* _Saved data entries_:
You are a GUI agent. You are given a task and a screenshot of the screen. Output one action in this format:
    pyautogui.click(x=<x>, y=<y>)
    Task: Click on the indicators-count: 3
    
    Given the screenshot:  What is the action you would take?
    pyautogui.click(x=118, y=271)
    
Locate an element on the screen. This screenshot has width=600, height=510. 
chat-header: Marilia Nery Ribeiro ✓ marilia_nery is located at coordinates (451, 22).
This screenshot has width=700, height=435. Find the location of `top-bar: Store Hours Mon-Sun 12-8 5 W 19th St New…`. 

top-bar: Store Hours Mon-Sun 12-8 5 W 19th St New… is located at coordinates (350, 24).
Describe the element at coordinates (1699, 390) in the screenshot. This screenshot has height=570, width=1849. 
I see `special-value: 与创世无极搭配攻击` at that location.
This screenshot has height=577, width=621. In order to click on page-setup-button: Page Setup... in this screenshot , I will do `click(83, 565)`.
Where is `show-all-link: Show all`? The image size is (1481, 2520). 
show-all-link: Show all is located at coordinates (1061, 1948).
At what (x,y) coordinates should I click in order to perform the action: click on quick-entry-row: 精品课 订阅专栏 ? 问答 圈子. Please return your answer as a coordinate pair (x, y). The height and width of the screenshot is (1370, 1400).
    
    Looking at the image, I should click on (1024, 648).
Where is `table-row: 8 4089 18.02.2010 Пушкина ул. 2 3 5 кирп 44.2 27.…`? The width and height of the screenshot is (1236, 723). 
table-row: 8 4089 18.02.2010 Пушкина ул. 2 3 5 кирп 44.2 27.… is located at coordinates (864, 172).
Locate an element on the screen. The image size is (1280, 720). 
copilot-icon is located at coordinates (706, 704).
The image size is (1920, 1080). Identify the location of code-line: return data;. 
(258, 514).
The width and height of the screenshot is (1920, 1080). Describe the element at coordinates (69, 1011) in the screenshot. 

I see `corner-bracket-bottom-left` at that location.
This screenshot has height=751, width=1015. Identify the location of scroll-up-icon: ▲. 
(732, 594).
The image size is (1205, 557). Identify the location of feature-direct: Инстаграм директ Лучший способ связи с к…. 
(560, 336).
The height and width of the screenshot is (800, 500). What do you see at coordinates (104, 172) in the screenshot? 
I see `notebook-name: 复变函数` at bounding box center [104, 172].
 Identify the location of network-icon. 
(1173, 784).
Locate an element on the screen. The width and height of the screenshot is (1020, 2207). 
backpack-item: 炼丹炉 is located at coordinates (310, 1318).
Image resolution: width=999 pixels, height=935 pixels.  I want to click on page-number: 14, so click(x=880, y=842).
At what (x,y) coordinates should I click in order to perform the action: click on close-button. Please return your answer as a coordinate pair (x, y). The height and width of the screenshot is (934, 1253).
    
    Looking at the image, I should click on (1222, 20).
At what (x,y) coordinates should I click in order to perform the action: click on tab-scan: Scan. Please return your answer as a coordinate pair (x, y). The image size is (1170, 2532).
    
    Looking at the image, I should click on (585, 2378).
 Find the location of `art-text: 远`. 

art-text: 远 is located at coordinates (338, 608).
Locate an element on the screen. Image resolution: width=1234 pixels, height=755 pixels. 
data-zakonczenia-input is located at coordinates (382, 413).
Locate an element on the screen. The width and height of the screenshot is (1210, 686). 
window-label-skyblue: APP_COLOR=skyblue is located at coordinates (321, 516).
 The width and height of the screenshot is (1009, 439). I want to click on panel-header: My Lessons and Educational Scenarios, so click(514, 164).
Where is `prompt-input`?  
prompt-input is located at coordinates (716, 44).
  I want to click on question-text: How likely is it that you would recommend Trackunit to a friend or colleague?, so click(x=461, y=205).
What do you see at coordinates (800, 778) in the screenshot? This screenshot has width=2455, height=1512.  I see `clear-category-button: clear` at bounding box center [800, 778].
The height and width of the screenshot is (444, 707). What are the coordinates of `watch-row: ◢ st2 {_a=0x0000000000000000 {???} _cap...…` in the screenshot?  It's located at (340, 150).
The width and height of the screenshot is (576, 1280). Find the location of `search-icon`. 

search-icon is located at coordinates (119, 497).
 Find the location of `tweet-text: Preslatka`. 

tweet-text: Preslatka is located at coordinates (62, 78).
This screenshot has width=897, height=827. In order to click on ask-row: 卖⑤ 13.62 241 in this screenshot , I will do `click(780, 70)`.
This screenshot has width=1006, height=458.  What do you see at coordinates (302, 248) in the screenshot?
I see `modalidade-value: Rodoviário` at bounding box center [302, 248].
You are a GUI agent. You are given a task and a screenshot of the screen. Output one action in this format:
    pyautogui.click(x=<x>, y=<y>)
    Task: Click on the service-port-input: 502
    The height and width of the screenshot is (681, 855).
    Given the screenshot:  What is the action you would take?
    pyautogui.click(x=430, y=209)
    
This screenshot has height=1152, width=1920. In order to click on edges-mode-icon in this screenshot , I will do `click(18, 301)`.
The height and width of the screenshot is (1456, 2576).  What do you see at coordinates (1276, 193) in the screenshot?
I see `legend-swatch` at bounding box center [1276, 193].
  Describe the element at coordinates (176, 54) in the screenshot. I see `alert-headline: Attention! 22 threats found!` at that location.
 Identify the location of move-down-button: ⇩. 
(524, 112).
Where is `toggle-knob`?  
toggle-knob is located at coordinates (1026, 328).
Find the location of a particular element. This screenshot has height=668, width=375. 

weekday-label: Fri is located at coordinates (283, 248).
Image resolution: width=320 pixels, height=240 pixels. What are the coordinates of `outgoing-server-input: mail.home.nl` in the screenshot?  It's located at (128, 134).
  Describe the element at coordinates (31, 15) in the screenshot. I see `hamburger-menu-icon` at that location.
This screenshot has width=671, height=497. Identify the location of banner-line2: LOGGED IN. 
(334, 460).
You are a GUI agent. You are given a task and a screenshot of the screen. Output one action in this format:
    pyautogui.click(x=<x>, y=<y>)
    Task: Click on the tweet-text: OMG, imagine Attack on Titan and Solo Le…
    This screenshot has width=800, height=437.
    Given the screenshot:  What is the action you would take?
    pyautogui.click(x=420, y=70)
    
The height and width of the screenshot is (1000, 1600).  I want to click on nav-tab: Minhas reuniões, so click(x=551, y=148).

* _Exercise_:
Repeat the items above word for word, beginning with the line that contains "is (1020, 2207)." and continuing down through the line that contains "Image resolution: width=999".

* _Reply to the task_:
Locate an element on the screen. The width and height of the screenshot is (1020, 2207). 
backpack-item: 炼丹炉 is located at coordinates (310, 1318).
Image resolution: width=999 pixels, height=935 pixels.  I want to click on page-number: 14, so click(x=880, y=842).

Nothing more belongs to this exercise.